Ivan Bilibin was a painter, graphic artist, and stage designer. He studied in Munich and St. Petersburg (under I.E.Repin) and contributed to the magazine Mir Iskusstva (World of Art). Several of his stylized illustrations of Russian folk tales are shown on this page. The following description of Bilibin's work is from a 1926 issue of the Russian magazine Firebird, sent to The Home Forum by Marina Bliss.
BILIBIN is one of the most perfect modern Russian artists. He has always proved strict toward himself and toward his art and remained firm and clear in his style. He has exercised a deep influence upon many of his contemporaries and has formed a whole school of followers.
In the summer of 1899, Ivan Bilibin executed his first illustrations for the Russian popular tales: ``Ivan Tsarevich,'' ``Vasilissa the Beautiful,'' and ``Tsarevna the Frog.'' These youthful watercolor sketches set forth all the charm of his imagination. His penetration into the concealed and mysterious world of ancient Russia exhibited all the keen and deep charm of his coloring, and the incontestable mastery of his hand and line.

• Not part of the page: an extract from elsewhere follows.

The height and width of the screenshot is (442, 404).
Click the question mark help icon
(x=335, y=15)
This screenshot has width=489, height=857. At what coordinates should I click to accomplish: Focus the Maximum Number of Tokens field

The artist has executed a good many of the most diverse works, but all of them reveal one genuine and loving thought: the beauty of Russian nature, Russian people, Russian soul, and Russian antiquity. His longing to have a unique style gives a clear and a perfect expression to the images that appear to the painter's mind. Whereas Repin and Sourikoff had chosen tragic epochs of history, Bilibin received a brighter and a lighter inheritance: the lovely and free melody of Russian song, the rich and deep radiance of the old ornament, the cool spaciousness of the northern sky, the rustling of the thick grass of our forests. These fancies, this poetry of many generations, were incarnated in the artist (mind that his forefathers were eminent and wealthy citizens of Kalooga, one of the oldest towns of Muscovite Russia). In his works we see the last smile and the last enchantment of old Russia.